Mentoring: new insights on both sides
Why join the programme as a mentor?
Jouni Lappalainen, Team leader (Transport and Communications Agency)
I currently work at the Transport and Communications Agency as a team leader on a team that conducts various traffic related studies, surveys and maintains statistics. I have been in the working life practically my entire adult life, around forty years. I did my doctoral dissertation a bit later in life with the aim of taking advantage of the lessons and experience that had been accumulated earlier in my working years.
I received an invitation to mentor in late 2019, by which point just over three years had passed from my own dissertation. During grad school I felt I had a lot of encouragement and guidance from the university and the university community. And now referred to as a mentor, I felt that now I might be able to give something back to the university and to the mentee, based on my knowledge and experience accumulated in numerous different types of positions, organisations and different industries. I hope that, through my experience, I have managed to communicate the options and possibilities of working life outside the university.
Even though I am quite experienced in working life, I have also gained a lot from mentoring myself. I've had insights into my own job as a supervisor. I can now perhaps better guide and encourage my own team members to develop their skills and navigate their own career paths.
Why join the programme as a mentee?
Salla Eilola, Postdoctoral Researcher (Department of Geography and Geology of the University of Turku)
I applied to the mentoring programme when I knew I would come to a defend my dissertation during the year of mentoring and I longed for perspectives from someone who has already defended and worked outside the university. The discussions with Jouni have been very giving, as his experience in the private sector and in the government has shed light on the career opportunities I have craved for me.
I completed my PhD in the summer of 2020 and am currently working as a Postdoctoral Researcher at the Department of Geography and Geology at the University of Turku on participatory urban planning and spatial information. My research has been applied throughout my university career and I have worked in multi-disciplinary teams. Even so, stepping outside academia is not easy and “selling” one's own expertise, which is often expected of us newly graduates, is challenging as a geographer, i.e., a generalist. In conversation with a mentor, I have outlined better what skills and expertise I have to offer in a variety of expert organisations.
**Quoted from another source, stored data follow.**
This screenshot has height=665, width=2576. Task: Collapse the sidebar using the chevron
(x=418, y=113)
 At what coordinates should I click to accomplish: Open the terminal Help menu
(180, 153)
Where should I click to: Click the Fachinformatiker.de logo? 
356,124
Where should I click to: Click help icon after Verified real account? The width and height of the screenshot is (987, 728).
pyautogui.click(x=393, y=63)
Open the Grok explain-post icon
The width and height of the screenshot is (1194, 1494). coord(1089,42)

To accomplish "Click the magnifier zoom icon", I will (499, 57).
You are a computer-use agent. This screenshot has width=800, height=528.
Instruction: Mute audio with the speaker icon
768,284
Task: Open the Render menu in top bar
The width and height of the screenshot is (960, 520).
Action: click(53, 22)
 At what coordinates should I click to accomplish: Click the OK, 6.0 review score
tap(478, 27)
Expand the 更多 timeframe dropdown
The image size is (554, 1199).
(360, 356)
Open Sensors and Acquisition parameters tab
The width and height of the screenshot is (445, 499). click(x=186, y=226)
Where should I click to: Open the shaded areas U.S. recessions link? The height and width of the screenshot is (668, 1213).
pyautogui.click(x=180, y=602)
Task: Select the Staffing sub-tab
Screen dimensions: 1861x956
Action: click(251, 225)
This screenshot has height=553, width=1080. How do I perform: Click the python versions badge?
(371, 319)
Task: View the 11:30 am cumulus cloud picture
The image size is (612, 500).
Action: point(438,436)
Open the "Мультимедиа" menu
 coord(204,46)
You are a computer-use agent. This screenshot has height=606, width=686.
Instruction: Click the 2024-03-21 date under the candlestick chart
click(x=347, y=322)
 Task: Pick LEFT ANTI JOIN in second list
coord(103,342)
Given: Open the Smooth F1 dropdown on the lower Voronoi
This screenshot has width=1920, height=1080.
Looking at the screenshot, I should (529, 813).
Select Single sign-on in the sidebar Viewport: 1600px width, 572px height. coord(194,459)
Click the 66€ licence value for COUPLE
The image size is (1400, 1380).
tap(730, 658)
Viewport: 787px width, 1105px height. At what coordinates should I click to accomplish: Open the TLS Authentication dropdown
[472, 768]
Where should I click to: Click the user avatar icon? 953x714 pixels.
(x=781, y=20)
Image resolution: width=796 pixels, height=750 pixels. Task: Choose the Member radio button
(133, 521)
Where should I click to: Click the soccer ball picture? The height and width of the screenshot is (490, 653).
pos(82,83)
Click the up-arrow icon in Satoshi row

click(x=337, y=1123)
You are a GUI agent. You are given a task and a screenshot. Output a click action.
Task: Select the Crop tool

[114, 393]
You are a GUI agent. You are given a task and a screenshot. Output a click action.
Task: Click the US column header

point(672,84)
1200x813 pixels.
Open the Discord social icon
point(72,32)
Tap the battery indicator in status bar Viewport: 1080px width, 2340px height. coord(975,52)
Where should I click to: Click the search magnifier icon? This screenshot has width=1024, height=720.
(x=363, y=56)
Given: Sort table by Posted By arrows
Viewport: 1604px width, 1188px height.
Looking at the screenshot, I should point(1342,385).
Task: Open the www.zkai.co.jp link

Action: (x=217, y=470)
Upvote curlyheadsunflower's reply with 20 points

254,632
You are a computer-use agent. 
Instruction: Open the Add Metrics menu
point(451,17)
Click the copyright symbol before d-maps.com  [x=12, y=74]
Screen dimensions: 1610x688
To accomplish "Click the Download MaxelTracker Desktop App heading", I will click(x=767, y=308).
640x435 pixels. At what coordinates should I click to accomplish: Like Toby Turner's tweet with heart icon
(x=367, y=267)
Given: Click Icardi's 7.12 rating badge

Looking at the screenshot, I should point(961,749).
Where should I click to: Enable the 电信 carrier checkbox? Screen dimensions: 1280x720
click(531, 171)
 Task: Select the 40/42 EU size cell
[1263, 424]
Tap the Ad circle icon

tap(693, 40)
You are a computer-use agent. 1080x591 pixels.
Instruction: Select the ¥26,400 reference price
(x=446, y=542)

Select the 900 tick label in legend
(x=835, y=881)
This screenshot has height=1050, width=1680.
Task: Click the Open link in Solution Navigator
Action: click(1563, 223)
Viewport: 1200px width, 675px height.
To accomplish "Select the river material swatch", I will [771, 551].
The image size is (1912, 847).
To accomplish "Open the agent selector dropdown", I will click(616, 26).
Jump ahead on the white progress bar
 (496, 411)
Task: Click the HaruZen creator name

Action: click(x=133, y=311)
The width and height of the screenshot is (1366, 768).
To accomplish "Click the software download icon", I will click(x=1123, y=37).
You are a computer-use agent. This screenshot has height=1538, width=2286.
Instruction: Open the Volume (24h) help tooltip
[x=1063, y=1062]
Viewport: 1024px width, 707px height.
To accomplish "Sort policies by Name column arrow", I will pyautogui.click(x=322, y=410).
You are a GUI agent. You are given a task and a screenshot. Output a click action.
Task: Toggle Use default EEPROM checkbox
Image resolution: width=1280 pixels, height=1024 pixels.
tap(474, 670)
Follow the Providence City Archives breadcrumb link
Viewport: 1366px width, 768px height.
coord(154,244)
I also understand that compared to the current researcher job, the job description in other expert positions may be very similar or different, but the realities of the work environment are likely to remain the same no matter where in the future I work. These realities include project centrality and flexibility of working time and place. The mentoring discussions have also, thankfully, helped to better my understanding of what kind of an employee I am and what kind of things I value at work. That understanding will certainly help when making the next career choices.